| EXERCISE |
Would you print all of the entries word for word?

━━━━━ DATASET RECORDS ━━━━━

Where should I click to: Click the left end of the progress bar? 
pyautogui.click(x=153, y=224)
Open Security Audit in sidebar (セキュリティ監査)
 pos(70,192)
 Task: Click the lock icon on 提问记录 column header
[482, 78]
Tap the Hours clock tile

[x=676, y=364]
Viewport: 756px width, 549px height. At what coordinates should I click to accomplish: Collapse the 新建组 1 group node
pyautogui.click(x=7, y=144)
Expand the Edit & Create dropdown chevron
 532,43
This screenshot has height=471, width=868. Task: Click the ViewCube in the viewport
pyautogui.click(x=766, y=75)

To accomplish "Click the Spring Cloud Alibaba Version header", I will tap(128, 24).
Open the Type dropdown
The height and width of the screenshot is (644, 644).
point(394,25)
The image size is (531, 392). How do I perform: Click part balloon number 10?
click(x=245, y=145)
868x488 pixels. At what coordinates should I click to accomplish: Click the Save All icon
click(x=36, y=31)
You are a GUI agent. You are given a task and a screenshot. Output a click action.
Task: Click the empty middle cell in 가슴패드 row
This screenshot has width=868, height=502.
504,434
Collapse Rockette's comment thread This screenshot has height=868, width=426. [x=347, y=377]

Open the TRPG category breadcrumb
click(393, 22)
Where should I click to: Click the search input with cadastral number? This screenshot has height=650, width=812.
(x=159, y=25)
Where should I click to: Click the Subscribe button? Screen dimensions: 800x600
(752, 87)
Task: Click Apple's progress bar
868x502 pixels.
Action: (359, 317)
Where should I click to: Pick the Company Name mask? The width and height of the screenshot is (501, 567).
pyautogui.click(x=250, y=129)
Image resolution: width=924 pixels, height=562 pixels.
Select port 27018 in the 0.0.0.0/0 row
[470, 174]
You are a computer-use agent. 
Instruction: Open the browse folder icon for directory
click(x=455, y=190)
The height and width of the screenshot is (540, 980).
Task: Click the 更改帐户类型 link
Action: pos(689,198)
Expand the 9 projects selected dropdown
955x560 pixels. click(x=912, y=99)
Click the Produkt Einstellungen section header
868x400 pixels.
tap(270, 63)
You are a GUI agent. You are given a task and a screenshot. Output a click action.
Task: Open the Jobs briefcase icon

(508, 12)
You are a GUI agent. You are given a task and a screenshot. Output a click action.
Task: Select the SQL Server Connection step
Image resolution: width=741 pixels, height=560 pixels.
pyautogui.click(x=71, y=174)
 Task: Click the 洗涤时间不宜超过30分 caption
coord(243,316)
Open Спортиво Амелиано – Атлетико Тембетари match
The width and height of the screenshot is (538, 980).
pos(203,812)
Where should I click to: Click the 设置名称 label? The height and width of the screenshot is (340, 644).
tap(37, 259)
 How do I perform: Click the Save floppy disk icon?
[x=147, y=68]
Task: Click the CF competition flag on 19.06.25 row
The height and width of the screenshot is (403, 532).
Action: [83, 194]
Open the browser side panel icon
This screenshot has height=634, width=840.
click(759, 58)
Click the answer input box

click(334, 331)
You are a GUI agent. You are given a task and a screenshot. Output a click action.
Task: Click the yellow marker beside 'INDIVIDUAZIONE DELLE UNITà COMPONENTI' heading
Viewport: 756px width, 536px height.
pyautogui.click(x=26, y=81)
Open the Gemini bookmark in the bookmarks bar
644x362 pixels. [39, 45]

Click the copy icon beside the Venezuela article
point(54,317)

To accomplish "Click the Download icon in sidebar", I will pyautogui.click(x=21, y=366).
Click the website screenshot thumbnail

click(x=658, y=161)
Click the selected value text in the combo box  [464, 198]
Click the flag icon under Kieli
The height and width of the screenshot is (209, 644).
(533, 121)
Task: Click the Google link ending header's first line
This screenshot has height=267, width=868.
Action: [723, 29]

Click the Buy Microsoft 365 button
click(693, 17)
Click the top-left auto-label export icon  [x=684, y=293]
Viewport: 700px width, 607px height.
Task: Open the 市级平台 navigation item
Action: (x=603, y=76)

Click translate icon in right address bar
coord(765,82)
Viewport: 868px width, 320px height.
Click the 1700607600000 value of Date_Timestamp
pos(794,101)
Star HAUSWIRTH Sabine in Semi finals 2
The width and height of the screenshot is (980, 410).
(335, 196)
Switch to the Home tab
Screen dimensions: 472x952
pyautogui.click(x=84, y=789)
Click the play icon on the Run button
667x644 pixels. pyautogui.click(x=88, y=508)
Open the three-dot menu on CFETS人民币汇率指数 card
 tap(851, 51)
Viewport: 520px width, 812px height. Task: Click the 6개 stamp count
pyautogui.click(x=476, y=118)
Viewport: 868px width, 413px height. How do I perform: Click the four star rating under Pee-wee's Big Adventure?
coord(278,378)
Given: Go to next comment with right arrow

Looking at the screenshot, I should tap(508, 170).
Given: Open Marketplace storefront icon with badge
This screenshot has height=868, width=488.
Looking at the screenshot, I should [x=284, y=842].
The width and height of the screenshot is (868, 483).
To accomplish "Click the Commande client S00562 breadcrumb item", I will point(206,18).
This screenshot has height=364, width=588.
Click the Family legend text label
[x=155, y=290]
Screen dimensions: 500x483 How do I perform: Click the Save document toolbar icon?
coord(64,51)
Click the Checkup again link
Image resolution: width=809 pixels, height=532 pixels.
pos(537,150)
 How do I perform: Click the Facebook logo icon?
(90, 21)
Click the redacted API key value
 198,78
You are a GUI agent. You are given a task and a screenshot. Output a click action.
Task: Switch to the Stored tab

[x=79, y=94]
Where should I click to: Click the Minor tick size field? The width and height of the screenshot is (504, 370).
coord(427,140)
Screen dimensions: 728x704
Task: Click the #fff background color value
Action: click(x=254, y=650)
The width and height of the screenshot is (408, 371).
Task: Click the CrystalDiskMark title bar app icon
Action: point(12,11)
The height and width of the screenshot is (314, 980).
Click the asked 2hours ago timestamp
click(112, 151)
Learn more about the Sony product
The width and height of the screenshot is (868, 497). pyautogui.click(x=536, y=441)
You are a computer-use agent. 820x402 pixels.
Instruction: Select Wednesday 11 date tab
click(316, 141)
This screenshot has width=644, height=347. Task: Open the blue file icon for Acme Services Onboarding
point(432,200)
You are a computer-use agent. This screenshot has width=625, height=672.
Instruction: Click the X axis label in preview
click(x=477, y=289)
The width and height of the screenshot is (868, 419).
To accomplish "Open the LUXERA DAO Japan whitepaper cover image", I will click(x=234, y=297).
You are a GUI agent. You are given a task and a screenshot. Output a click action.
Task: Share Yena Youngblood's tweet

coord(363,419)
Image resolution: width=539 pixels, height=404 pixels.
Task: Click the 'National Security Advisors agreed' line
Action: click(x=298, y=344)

━━━━━

| RESPONSE |
Where should I click to: Click the left end of the progress bar? 
pyautogui.click(x=153, y=224)
Open Security Audit in sidebar (セキュリティ監査)
 pos(70,192)
 Task: Click the lock icon on 提问记录 column header
[482, 78]
Tap the Hours clock tile

[x=676, y=364]
Viewport: 756px width, 549px height. At what coordinates should I click to accomplish: Collapse the 新建组 1 group node
pyautogui.click(x=7, y=144)
Expand the Edit & Create dropdown chevron
 532,43
This screenshot has height=471, width=868. Task: Click the ViewCube in the viewport
pyautogui.click(x=766, y=75)

To accomplish "Click the Spring Cloud Alibaba Version header", I will tap(128, 24).
Open the Type dropdown
The height and width of the screenshot is (644, 644).
point(394,25)
The image size is (531, 392). How do I perform: Click part balloon number 10?
click(x=245, y=145)
868x488 pixels. At what coordinates should I click to accomplish: Click the Save All icon
click(x=36, y=31)
You are a GUI agent. You are given a task and a screenshot. Output a click action.
Task: Click the empty middle cell in 가슴패드 row
This screenshot has width=868, height=502.
504,434
Collapse Rockette's comment thread This screenshot has height=868, width=426. [x=347, y=377]

Open the TRPG category breadcrumb
click(393, 22)
Where should I click to: Click the search input with cadastral number? This screenshot has height=650, width=812.
(x=159, y=25)
Where should I click to: Click the Subscribe button? Screen dimensions: 800x600
(752, 87)
Task: Click Apple's progress bar
868x502 pixels.
Action: (359, 317)
Where should I click to: Pick the Company Name mask? The width and height of the screenshot is (501, 567).
pyautogui.click(x=250, y=129)
Image resolution: width=924 pixels, height=562 pixels.
Select port 27018 in the 0.0.0.0/0 row
[470, 174]
You are a computer-use agent. 
Instruction: Open the browse folder icon for directory
click(x=455, y=190)
The height and width of the screenshot is (540, 980).
Task: Click the 更改帐户类型 link
Action: pos(689,198)
Expand the 9 projects selected dropdown
955x560 pixels. click(x=912, y=99)
Click the Produkt Einstellungen section header
868x400 pixels.
tap(270, 63)
You are a GUI agent. You are given a task and a screenshot. Output a click action.
Task: Open the Jobs briefcase icon

(508, 12)
You are a GUI agent. You are given a task and a screenshot. Output a click action.
Task: Select the SQL Server Connection step
Image resolution: width=741 pixels, height=560 pixels.
pyautogui.click(x=71, y=174)
 Task: Click the 洗涤时间不宜超过30分 caption
coord(243,316)
Open Спортиво Амелиано – Атлетико Тембетари match
The width and height of the screenshot is (538, 980).
pos(203,812)
Where should I click to: Click the 设置名称 label? The height and width of the screenshot is (340, 644).
tap(37, 259)
 How do I perform: Click the Save floppy disk icon?
[x=147, y=68]
Task: Click the CF competition flag on 19.06.25 row
The height and width of the screenshot is (403, 532).
Action: [83, 194]
Open the browser side panel icon
This screenshot has height=634, width=840.
click(759, 58)
Click the answer input box

click(334, 331)
You are a GUI agent. You are given a task and a screenshot. Output a click action.
Task: Click the yellow marker beside 'INDIVIDUAZIONE DELLE UNITà COMPONENTI' heading
Viewport: 756px width, 536px height.
pyautogui.click(x=26, y=81)
Open the Gemini bookmark in the bookmarks bar
644x362 pixels. [39, 45]

Click the copy icon beside the Venezuela article
point(54,317)

To accomplish "Click the Download icon in sidebar", I will pyautogui.click(x=21, y=366).
Click the website screenshot thumbnail

click(x=658, y=161)
Click the selected value text in the combo box  [464, 198]
Click the flag icon under Kieli
The height and width of the screenshot is (209, 644).
(533, 121)
Task: Click the Google link ending header's first line
This screenshot has height=267, width=868.
Action: [723, 29]

Click the Buy Microsoft 365 button
click(693, 17)
Click the top-left auto-label export icon  [x=684, y=293]
Viewport: 700px width, 607px height.
Task: Open the 市级平台 navigation item
Action: (x=603, y=76)

Click translate icon in right address bar
coord(765,82)
Viewport: 868px width, 320px height.
Click the 1700607600000 value of Date_Timestamp
pos(794,101)
Star HAUSWIRTH Sabine in Semi finals 2
The width and height of the screenshot is (980, 410).
(335, 196)
Switch to the Home tab
Screen dimensions: 472x952
pyautogui.click(x=84, y=789)
Click the play icon on the Run button
667x644 pixels. pyautogui.click(x=88, y=508)
Open the three-dot menu on CFETS人民币汇率指数 card
 tap(851, 51)
Viewport: 520px width, 812px height. Task: Click the 6개 stamp count
pyautogui.click(x=476, y=118)
Viewport: 868px width, 413px height. How do I perform: Click the four star rating under Pee-wee's Big Adventure?
coord(278,378)
Given: Go to next comment with right arrow

Looking at the screenshot, I should tap(508, 170).
Given: Open Marketplace storefront icon with badge
This screenshot has height=868, width=488.
Looking at the screenshot, I should [x=284, y=842].
The width and height of the screenshot is (868, 483).
To accomplish "Click the Commande client S00562 breadcrumb item", I will point(206,18).
This screenshot has height=364, width=588.
Click the Family legend text label
[x=155, y=290]
Screen dimensions: 500x483 How do I perform: Click the Save document toolbar icon?
coord(64,51)
Click the Checkup again link
Image resolution: width=809 pixels, height=532 pixels.
pos(537,150)
 How do I perform: Click the Facebook logo icon?
(90, 21)
Click the redacted API key value
 198,78
You are a GUI agent. You are given a task and a screenshot. Output a click action.
Task: Switch to the Stored tab

[x=79, y=94]
Where should I click to: Click the Minor tick size field? The width and height of the screenshot is (504, 370).
coord(427,140)
Screen dimensions: 728x704
Task: Click the #fff background color value
Action: click(x=254, y=650)
The width and height of the screenshot is (408, 371).
Task: Click the CrystalDiskMark title bar app icon
Action: point(12,11)
The height and width of the screenshot is (314, 980).
Click the asked 2hours ago timestamp
click(112, 151)
Learn more about the Sony product
The width and height of the screenshot is (868, 497). pyautogui.click(x=536, y=441)
You are a computer-use agent. 820x402 pixels.
Instruction: Select Wednesday 11 date tab
click(316, 141)
This screenshot has width=644, height=347. Task: Open the blue file icon for Acme Services Onboarding
point(432,200)
You are a computer-use agent. This screenshot has width=625, height=672.
Instruction: Click the X axis label in preview
click(x=477, y=289)
The width and height of the screenshot is (868, 419).
To accomplish "Open the LUXERA DAO Japan whitepaper cover image", I will click(x=234, y=297).
You are a GUI agent. You are given a task and a screenshot. Output a click action.
Task: Share Yena Youngblood's tweet

coord(363,419)
Image resolution: width=539 pixels, height=404 pixels.
Task: Click the 'National Security Advisors agreed' line
Action: click(x=298, y=344)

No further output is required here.